We were in the ‘rubber room’, a space reserved for the interrogation of suspected double agents and other such undesirables; I’d sat in on a couple of sessions here before, during the renewed round of vettings after Philby had made a run for it. This gave me an advantage, of course. The bulb was burning through my eyes, but I knew it was a trick: it had been especially made by a company in Vauxhall to burn that bright, and the things were a devil to get replaced. Apart from the lamp, desk, chairs and a plastic bucket filled with dirty-looking water on the floor, the room was unfurnished, so as to enhance the subject’s isolation and disorientation – but I knew that we were in the soundproofed basement of one of the smarter hotels in West Kensington.

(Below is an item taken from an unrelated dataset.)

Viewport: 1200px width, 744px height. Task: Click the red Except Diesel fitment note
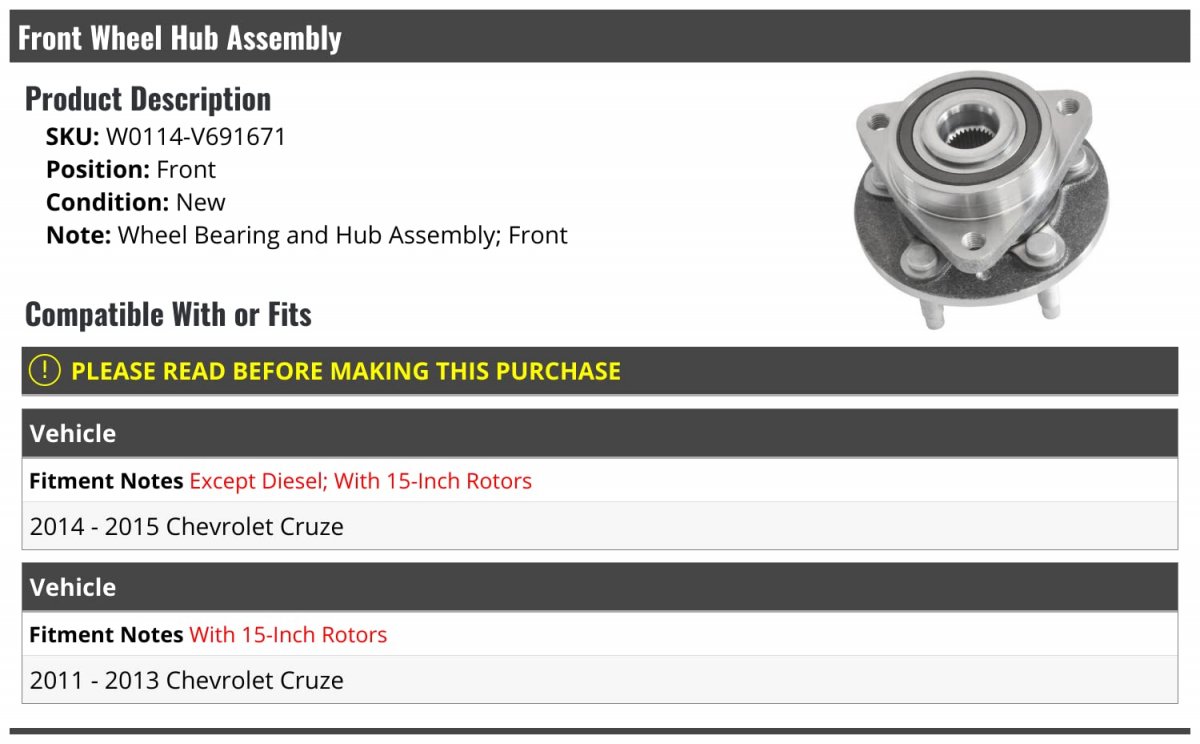360,481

Despite all of this, I was much more afraid than the poor souls I’d seen interviewed here before. Because I was guilty.
Osborne asked me to take a seat, which I did. The chair was cold and too low. I mentally stripped the three of them, visualizing Montcrieff’s pale and bony legs, Osborne with his gut hanging over his belt and Farraday with unsightly moles across his back. It didn’t help much.
‘What’s this about?’ I said, selecting a tone somewhere between irritation and puzzlement. Might as well kick off proceedings. ‘Are you holding me responsible for Wilson’s death? I did everything I—’
‘I’m sure you did,’ said Montcrieff. ‘Thankfully, it wasn’t enough. But that’s just between ourselves. If you don’t tell us what we want to know, we’ll announce that you were the assassin.’
The other two didn’t flinch.
Montcrieff adjusted his cuffs and smiled innocently. ‘What we want to know,’ he went on, ‘is how long you thought you could get away with playing us all for fools.’
‘“Us”?’ I said. ‘Sorry, who the fuck are you again?’ I turned to Osborne: ‘William, I thought this was Service business.’